# Exercise goal:
Find the word "computer" in the listing; pull out each line holding it.

####################

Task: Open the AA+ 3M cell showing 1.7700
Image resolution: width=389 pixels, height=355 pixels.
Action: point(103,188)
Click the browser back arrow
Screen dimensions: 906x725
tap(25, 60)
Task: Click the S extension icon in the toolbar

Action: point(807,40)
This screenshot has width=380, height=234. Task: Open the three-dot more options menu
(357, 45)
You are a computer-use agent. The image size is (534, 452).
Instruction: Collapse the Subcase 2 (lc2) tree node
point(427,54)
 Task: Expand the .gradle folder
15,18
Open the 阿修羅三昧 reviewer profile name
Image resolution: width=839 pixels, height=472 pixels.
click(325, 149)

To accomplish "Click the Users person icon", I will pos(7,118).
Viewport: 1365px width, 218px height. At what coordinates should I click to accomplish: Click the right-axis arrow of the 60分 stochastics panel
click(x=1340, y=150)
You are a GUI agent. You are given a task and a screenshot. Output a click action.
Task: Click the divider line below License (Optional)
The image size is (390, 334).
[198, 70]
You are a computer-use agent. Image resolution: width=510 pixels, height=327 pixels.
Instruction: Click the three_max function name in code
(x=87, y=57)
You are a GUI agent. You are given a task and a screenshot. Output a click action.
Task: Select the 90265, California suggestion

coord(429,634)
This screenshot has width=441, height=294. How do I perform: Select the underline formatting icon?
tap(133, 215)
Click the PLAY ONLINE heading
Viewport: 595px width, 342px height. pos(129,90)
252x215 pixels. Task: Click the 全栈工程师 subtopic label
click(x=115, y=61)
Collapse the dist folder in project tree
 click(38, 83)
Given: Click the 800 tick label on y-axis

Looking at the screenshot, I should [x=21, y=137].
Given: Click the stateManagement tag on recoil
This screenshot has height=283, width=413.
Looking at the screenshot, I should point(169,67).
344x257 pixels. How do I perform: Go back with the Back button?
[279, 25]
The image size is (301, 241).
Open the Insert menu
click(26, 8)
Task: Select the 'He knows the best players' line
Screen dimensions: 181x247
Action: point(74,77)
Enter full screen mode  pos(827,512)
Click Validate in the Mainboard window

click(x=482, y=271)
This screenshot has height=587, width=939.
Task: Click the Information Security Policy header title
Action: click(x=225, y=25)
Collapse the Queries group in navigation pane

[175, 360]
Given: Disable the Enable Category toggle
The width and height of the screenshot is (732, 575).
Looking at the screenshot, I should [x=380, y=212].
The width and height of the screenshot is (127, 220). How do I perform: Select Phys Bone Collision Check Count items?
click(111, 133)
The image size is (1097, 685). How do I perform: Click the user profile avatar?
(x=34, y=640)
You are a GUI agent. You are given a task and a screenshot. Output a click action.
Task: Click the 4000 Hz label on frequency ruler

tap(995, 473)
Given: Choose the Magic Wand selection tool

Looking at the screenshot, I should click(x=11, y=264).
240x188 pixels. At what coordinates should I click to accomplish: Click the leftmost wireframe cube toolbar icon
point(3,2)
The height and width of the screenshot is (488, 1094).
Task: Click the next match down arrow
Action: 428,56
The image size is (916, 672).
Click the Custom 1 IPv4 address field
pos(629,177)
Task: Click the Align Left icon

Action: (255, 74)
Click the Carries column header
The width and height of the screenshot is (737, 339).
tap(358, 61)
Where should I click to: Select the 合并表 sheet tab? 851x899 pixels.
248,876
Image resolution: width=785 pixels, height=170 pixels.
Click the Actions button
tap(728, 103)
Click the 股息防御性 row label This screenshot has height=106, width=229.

####################

# Reply to the task:
You are a computer-use agent. The image size is (534, 452).
You are a computer-use agent. Image resolution: width=510 pixels, height=327 pixels.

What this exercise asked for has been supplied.